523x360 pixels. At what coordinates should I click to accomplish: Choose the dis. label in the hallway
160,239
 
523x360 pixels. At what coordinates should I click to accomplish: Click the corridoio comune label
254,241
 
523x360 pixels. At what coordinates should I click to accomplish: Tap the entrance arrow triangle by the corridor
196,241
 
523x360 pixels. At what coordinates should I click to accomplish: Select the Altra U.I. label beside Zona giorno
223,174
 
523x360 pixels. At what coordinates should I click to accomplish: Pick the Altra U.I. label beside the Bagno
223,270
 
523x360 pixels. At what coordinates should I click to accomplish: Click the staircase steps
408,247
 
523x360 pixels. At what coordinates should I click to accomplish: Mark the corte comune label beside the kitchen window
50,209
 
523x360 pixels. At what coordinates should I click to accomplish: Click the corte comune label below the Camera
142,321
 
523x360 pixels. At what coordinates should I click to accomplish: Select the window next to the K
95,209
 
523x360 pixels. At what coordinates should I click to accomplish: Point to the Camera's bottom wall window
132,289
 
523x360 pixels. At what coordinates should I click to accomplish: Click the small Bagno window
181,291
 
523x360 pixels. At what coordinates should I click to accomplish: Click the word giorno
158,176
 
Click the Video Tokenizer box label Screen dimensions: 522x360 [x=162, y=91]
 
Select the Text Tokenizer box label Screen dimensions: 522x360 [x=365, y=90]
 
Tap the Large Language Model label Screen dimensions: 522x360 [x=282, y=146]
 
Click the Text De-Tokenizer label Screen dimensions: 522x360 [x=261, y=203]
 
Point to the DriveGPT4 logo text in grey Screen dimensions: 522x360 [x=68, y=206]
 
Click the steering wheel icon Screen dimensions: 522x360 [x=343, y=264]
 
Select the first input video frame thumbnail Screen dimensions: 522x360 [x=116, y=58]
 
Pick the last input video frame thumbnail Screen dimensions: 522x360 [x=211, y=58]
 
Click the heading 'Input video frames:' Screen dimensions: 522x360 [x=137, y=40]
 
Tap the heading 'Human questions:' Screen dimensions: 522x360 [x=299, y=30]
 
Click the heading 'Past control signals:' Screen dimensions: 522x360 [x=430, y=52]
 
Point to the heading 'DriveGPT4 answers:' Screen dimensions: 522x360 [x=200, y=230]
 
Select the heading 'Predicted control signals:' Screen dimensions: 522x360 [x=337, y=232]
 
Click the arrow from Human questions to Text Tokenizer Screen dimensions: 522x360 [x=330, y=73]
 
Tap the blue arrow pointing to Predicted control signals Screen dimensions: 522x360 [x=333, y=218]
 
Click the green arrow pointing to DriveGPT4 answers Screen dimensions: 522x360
┄┄┄┄┄┄┄┄┄┄┄┄┄┄┄┄┄┄┄┄
* _Tarea asignada_: Convierte todos los registros anteriores en una tabla Markdown con las columnas Fila y Contenido. Cada línea de los registros va en su propia fila con un número correlativo, y se omiten las líneas en blanco.

* _Respuesta_:
| Fila | Contenido |
|---|---|
| 1 | 523x360 pixels. At what coordinates should I click to accomplish: Choose the dis. label in the hallway |
| 2 | 160,239 |
| 3 | 523x360 pixels. At what coordinates should I click to accomplish: Click the corridoio comune label |
| 4 | 254,241 |
| 5 | 523x360 pixels. At what coordinates should I click to accomplish: Tap the entrance arrow triangle by the corridor |
| 6 | 196,241 |
| 7 | 523x360 pixels. At what coordinates should I click to accomplish: Select the Altra U.I. label beside Zona giorno |
| 8 | 223,174 |
| 9 | 523x360 pixels. At what coordinates should I click to accomplish: Pick the Altra U.I. label beside the Bagno |
| 10 | 223,270 |
| 11 | 523x360 pixels. At what coordinates should I click to accomplish: Click the staircase steps |
| 12 | 408,247 |
| 13 | 523x360 pixels. At what coordinates should I click to accomplish: Mark the corte comune label beside the kitchen window |
| 14 | 50,209 |
| 15 | 523x360 pixels. At what coordinates should I click to accomplish: Click the corte comune label below the Camera |
| 16 | 142,321 |
| 17 | 523x360 pixels. At what coordinates should I click to accomplish: Select the window next to the K |
| 18 | 95,209 |
| 19 | 523x360 pixels. At what coordinates should I click to accomplish: Point to the Camera's bottom wall window |
| 20 | 132,289 |
| 21 | 523x360 pixels. At what coordinates should I click to accomplish: Click the small Bagno window |
| 22 | 181,291 |
| 23 | 523x360 pixels. At what coordinates should I click to accomplish: Click the word giorno |
| 24 | 158,176 |
| 25 | Click the Video Tokenizer box label Screen dimensions: 522x360 [x=162, y=91] |
| 26 | Select the Text Tokenizer box label Screen dimensions: 522x360 [x=365, y=90] |
| 27 | Tap the Large Language Model label Screen dimensions: 522x360 [x=282, y=146] |
| 28 | Click the Text De-Tokenizer label Screen dimensions: 522x360 [x=261, y=203] |
| 29 | Point to the DriveGPT4 logo text in grey Screen dimensions: 522x360 [x=68, y=206] |
| 30 | Click the steering wheel icon Screen dimensions: 522x360 [x=343, y=264] |
| 31 | Select the first input video frame thumbnail Screen dimensions: 522x360 [x=116, y=58] |
| 32 | Pick the last input video frame thumbnail Screen dimensions: 522x360 [x=211, y=58] |
| 33 | Click the heading 'Input video frames:' Screen dimensions: 522x360 [x=137, y=40] |
| 34 | Tap the heading 'Human questions:' Screen dimensions: 522x360 [x=299, y=30] |
| 35 | Click the heading 'Past control signals:' Screen dimensions: 522x360 [x=430, y=52] |
| 36 | Point to the heading 'DriveGPT4 answers:' Screen dimensions: 522x360 [x=200, y=230] |
| 37 | Select the heading 'Predicted control signals:' Screen dimensions: 522x360 [x=337, y=232] |
| 38 | Click the arrow from Human questions to Text Tokenizer Screen dimensions: 522x360 [x=330, y=73] |
| 39 | Tap the blue arrow pointing to Predicted control signals Screen dimensions: 522x360 [x=333, y=218] |
| 40 | Click the green arrow pointing to DriveGPT4 answers Screen dimensions: 522x360 |